The idea behind the parser-based approach to error detection is to use a broad-coverage hand-crafted precision grammar to detect ungrammatical sentences. This approach exploits the fact that a precision grammar is designed, in the traditional generative grammar sense [Chomsky 1957], to distinguish grammatical sentences from ungrammatical sentences. This is in contrast to treebank-based grammars which tend to massively overgenerate and do not generally aim to discriminate between the two. In order for our approach to work, the coverage of the precision grammars must be broad enough to parse a large corpus of grammatical sentences, and for this reason, we choose the XLE [Maxwell and Kaplan 1996], an efficient and robust parsing system for Lexical Functional Grammar (LFG) [Kaplan and Bresnan 1982] and the ParGram English grammar [Butt 2002] for our experiments. This system employs robustness techniques, some borrowed from Optimality Theory (OT) [Prince and Smolensky 1993], to parse extra-grammatical input [Frank 1998], but crucially still distinguishes between optimal and suboptimal solutions.

The evaluation corpus is a subset of an ungrammatical version of the British National Corpus (BNC), a 100 million word balanced corpus of British English [Burnard 2000]. This corpus is obtained by automatically inserting grammatical errors into the original BNC sentences based on an analysis of a manually compiled ``real'' error corpus.
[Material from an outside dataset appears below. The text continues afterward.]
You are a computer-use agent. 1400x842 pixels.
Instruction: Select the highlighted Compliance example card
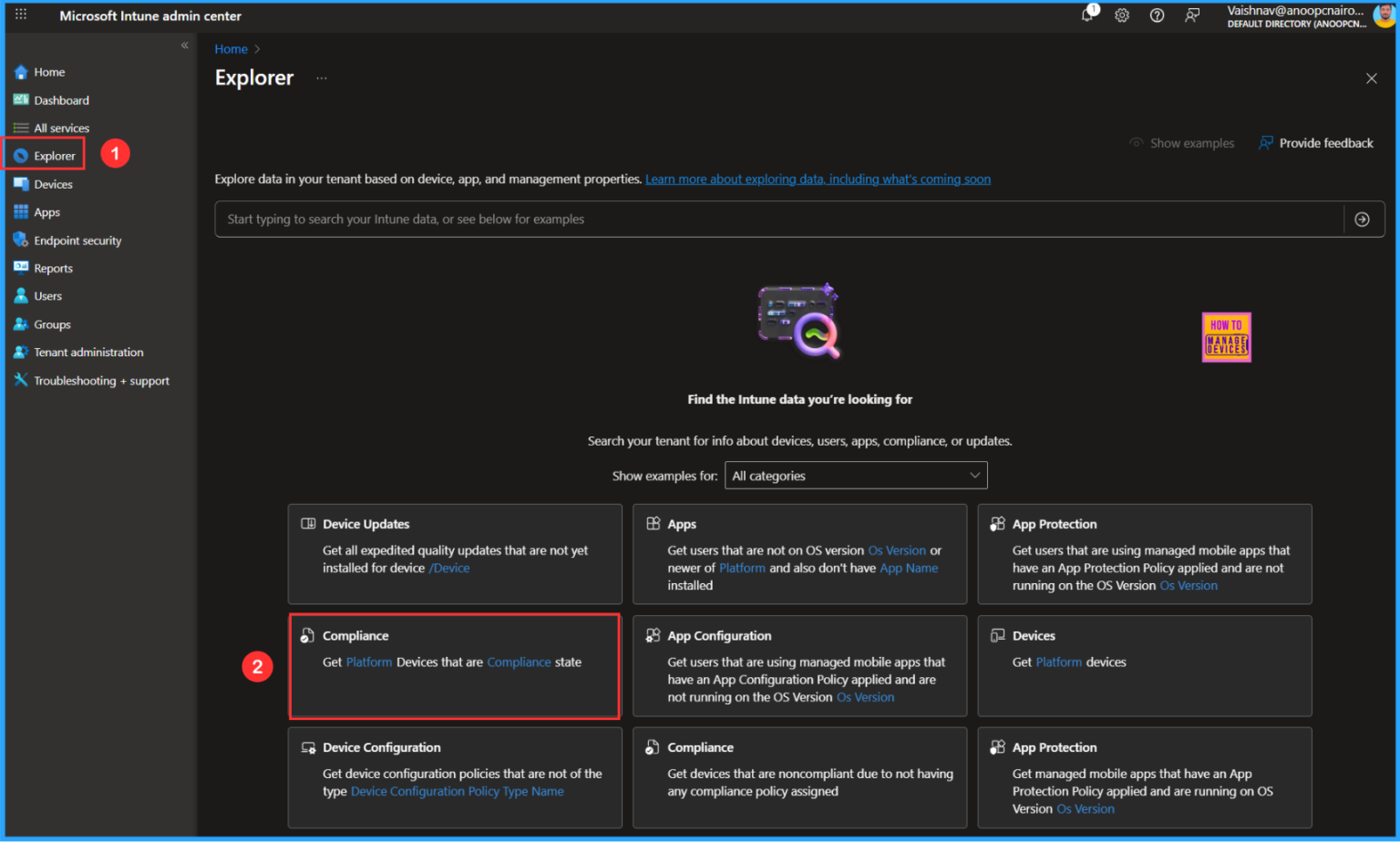pyautogui.click(x=454, y=665)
This paper makes the following contributions to the task of automatic error detection:

1. A novel deep processing XLE-based approach
2. An effective and novel application of decision tree machine learning to both shallow and deep approaches
3. A novel combination of deep and shallow processing
4. An evaluation of an n-gram-based approach on a wider variety of errors than has previously been carried out
5. A large evaluation error corpus

The paper is organised as follows: in Section 2, we describe previous approaches to the problem of error detection; in Section 3, a description of the error corpus used in our evaluation experiments is presented, and in Section 4, the two approaches to error detection are presented, evaluated, combined and compared. Section 5 provides a summary and suggestions for future work.